• TASK DIRECTIONS:
Everything from the line holding "Click the Google Workspace G logo icon" through the last line below must be repeated exactly, and nothing else.

• EXTRACTED RECORDS:
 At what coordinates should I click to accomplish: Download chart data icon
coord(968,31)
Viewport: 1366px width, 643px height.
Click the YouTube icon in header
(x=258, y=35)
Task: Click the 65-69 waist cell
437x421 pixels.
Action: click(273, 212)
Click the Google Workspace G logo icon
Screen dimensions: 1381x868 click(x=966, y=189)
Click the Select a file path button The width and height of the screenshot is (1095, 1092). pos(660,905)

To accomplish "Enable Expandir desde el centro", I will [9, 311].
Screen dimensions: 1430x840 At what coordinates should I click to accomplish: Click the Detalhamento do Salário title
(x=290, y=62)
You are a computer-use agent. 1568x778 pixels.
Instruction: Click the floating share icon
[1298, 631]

• TASK ANSWER:
Click the Google Workspace G logo icon
Screen dimensions: 1381x868 click(x=966, y=189)
Click the Select a file path button The width and height of the screenshot is (1095, 1092). pos(660,905)

To accomplish "Enable Expandir desde el centro", I will [9, 311].
Screen dimensions: 1430x840 At what coordinates should I click to accomplish: Click the Detalhamento do Salário title
(x=290, y=62)
You are a computer-use agent. 1568x778 pixels.
Instruction: Click the floating share icon
[1298, 631]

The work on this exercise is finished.